Except the first thing out of his mouth when he sees the bowl is, “she brought me too much…” Wife cannot believe the fact that son didn’t fall over with gratitude. What’s with that, anyway? Every time wife or I offer son a hug or help when he is hurt, we get kicked, hit or bitten. I know I should read Dr. Spock’s famous child rearing book or something like that, but I would prefer to simply watch Mr. Spock on Star Trek. So how long until we see the results of the fruits of our labor? As soon as I find out, I’ll let you know.
This weekend, the family got the scoop on poop. Seriously, there was an exhibit at Fernbank Museum where son and daughter could learn how long it takes an elephant to poop their weight (6hours). The Labor Day weekend was filled with frivolity as wife and I decided to splurge on everything from clothes at the mall to dinners out. Wife ran her first 10km road race on Monday. I woke the kids after she left and we made a sign that said “Go Mommy!” As runners ran by, they pointed and smiled at son in his monkey pajamas eating a Krispy Kreme doughnut waiting for wife to run by.
Later that day, after the museum, son fell asleep in car. Allowing him to OMG finally take a nap; wife prepared a pallet for him to sleep on in the family room. See, we tried the couch, once. Once. Wife took a trash bag and placed it on the floor then covered it with a blanket and a pillow lest he leaks and we have to get out the green machine to clean up. He slept for a blissful hour. I am sure he enjoyed the rest; we enjoyed it more. Daughter kept saying she wasn’t tired until she succumbed in the car and her face fell forward into sleep.

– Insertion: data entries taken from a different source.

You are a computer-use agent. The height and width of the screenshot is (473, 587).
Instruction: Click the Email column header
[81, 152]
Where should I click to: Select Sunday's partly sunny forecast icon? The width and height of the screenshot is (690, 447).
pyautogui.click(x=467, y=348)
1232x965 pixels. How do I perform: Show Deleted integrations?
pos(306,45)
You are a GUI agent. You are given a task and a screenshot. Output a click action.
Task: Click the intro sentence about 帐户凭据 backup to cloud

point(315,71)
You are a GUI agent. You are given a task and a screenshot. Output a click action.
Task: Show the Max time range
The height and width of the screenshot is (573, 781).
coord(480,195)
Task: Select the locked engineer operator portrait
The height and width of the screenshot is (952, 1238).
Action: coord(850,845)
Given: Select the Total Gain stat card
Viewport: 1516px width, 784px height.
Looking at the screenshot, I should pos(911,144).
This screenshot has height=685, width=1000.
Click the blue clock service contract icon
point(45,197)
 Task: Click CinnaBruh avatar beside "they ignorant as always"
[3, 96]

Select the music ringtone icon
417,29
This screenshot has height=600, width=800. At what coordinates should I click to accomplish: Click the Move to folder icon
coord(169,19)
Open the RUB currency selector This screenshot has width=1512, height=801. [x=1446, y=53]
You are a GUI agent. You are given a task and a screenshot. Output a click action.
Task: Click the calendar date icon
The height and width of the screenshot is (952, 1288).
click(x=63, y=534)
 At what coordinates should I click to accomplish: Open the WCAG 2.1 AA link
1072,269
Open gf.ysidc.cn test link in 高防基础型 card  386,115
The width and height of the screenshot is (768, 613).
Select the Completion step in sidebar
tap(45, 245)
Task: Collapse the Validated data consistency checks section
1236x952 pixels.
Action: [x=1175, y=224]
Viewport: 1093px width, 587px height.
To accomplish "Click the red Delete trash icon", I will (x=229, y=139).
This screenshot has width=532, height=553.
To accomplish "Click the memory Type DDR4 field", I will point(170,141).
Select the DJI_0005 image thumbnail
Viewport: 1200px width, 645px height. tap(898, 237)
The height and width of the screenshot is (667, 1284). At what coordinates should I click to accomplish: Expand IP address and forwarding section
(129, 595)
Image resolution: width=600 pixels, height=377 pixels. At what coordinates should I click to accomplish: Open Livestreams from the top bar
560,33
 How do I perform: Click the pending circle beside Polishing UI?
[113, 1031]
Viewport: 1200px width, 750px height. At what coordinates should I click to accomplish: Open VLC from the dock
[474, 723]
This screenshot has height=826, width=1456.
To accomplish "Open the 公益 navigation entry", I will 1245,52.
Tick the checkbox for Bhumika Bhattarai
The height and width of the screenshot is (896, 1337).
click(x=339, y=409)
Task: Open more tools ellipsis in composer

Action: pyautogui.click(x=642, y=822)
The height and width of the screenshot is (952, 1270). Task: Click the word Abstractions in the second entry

Overall, it was a nice drive home.
Today, I signed up for the Eric Shanteau Swim For Your Life race in two weeks. It has a 1km and a 5km swim. I would suggest that for most people, 3.1miles in the water would constitute the equivalent effort of a half-marathon. I never swam that far before, but have tackled 1.5miles in open water at the beach this summer. I swam 2.5miles half a dozen times in the pool, and regularly swim 6-8miles per week. In the pool…big difference. Once you leave the confines of the safety net of a pool, nothing is the same. This should be a piece of cake for the Ironmen and women who have to swim 2.4miles often in ocean water that at times can be rough. WARNING: solicitation coming…If you’d like to donate money to the LiveSTRONG Foundation or just want to check out Eric’s amazing story, go to http://www.shanteauopenwater.com .
There are amazing people in this world to whom we are introduced everyday; I think the most amazing people are the ones that take a step forward towards a goal, whether they can achieve it or not. Daughter dreams of dancing in the great theatres of the world; son wants to haul garbage; wife wants to run a half-marathon; I want to go farther and faster than the time before. What’s your goal?